begin READING PASSAGE

Now ya got me going here...for later anyways.. 

Went to new TSC store, Tractor Supply Co., and picked up a full size dump truck. Also one more log truck. It is a nice looking KW unit. Will save it for a large MOW hi-railer...!!! 

Thanks Paul...Merry Christmas.. 

Dirk


----------



## SD90WLMT (Feb 16, 2010)

I could add that at sales pricing of 30% off... 

They were easy to buy. 

Dump truck $10.50 
Log truck $ 17.50 

D...


----------



## Martan (Feb 4, 2012)

How about this one? 1/25 bucket truck, die cast, $40. 
http://www.etgiftstore.com/national-grid-n060-detail.htm


----------



## SD90WLMT (Feb 16, 2010)

Thanks Martan, nice bucket truck.. 

... I bought one today!! 2 would be nicer .... :-} 

Dirk


----------



## Paul Burch (Jan 2, 2008)

This is what I'm thinking about. This one is H.O. http://www.ebay.com/itm/Bachmann-16904-HO-Scale-DCC-Hi-Rail-MOW-Truck-w-Lights-Crane-UP-Union-Pacific-/400632983810


----------



## Totalwrecker (Feb 26, 2009)

Boy I'd love an Americanised version of this instead!
When he boom is swung aroundand stored forward, the stack fits between the boom's girders.


----------



## todd55whit (Jan 2, 2008)

Paul I am thinking of doing an Airwire converter set up in a Davenport. Do you suggest 1 dcc decoder over another?


----------



## Paul Burch (Jan 2, 2008)

I ended up using one from Train Control Systems. No programing problems at all. Just pick one that has the current capacity that you need. I believe Tsunamis will work too. I had a H.O. decoder from Digitrax but could not get it to program through the convrtr. The convrtrs are so new that there really isn't much track record on them, I really think they have lots of potential for lower current projects. They are rated for 2.5 amps continuous output. A project using a Tsunami with sound would be fun.


----------



## SD90WLMT (Feb 16, 2010)

The bucket showed up today!! 

Like our cabooses, it has a onboard battery for lights.

end READING PASSAGE
begin INFORMATION GIVEN

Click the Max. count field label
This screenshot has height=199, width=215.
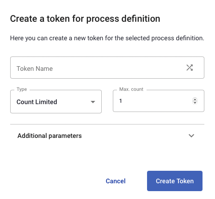pos(131,89)
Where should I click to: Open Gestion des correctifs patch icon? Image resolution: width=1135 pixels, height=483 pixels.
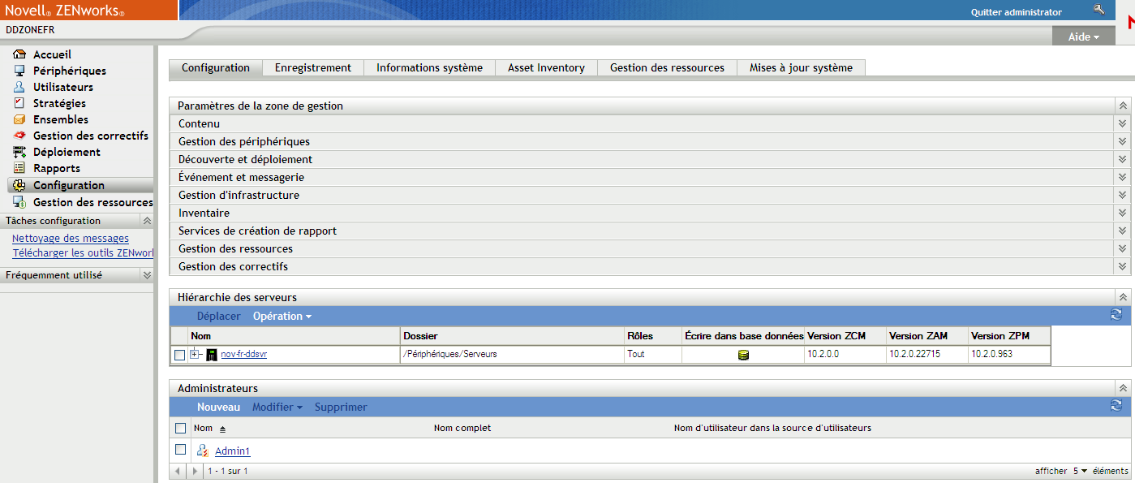(x=19, y=135)
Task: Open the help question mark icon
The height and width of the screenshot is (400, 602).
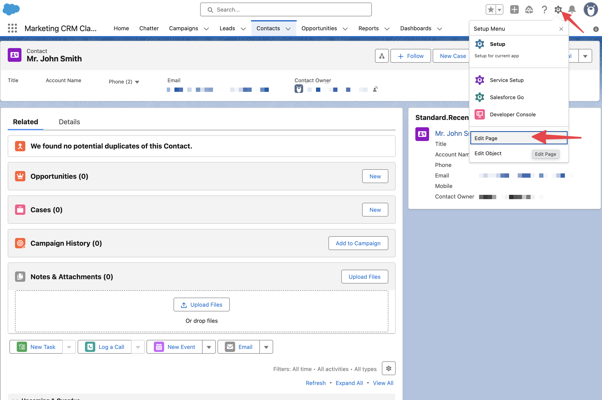Action: [x=544, y=10]
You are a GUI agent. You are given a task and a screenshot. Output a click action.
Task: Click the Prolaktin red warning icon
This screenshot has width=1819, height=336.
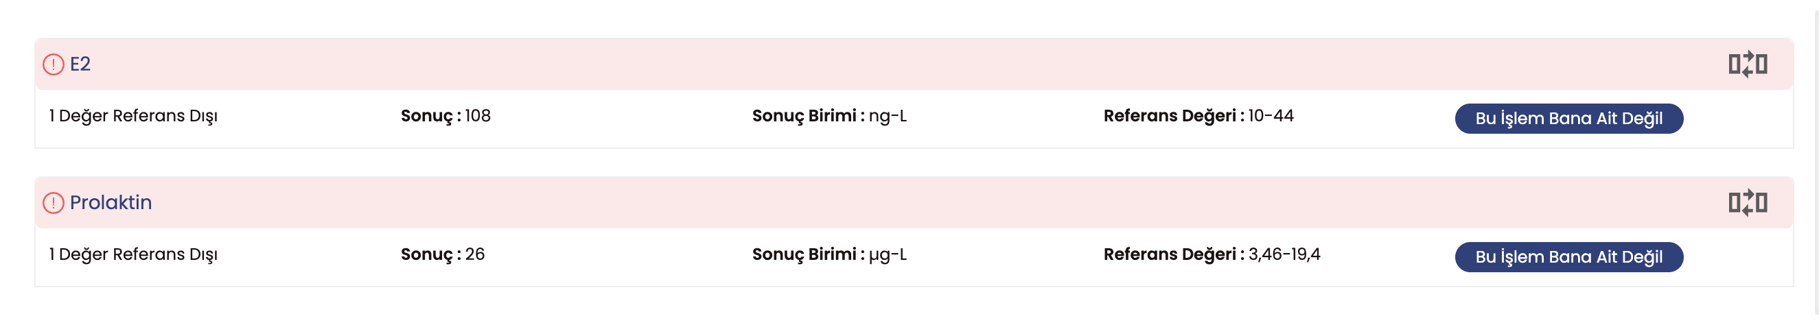(53, 203)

end INFORMATION GIVEN

*WHAT YOU WILL DO*: Please go on with the forum thread about model trucks and hi-rail conversions, picking up after its final line. The listing is separate material, unrelated to the forum thread about model trucks.

*ANSWER FOR THIS EXERCISE*:
1. Headlights & taillights only 
2. All above, plus all yellow flashing safety lights 

Should be fun to see running.. 

Need to come up with a drive system and tiny drop wheels.. 

H.N.Y. All of ya!! 

Dirk


----------



## SD90WLMT (Feb 16, 2010)

Hi Paul, thought I'd venture back in here and ask a few questions regarding your little runner now that you have had it going for awhile...

How long does it last?

What other wheels could be used for the trailer..? Was pondering using BM pilot truck wheels - if not too large. 

I picked up one of these today, and am thinking about dual batteries, and twin trailers to carry them on..

Thanks - Dirk


----------



## jimtyp (Jan 2, 2008)

Paul, really nice looking. I'm interested in the cover you put over the batteries. It looks so realistic. How did you make it?


----------



## Paul Burch (Jan 2, 2008)

I made the tarp out of a piece of twill cloth. First I covered the battery with plastic food wrap to protect it. Then just fold the cloth over the battery and use a little thin CA glue to hold it. Just keep working around the battery and gluing until it looks the way you want and then trim the edges for final shape. Then just paint with some thined paint. The thinned paint should spread pretty even though out the cloth. I used a little Bragdon weathering powder to give it slight dirty look.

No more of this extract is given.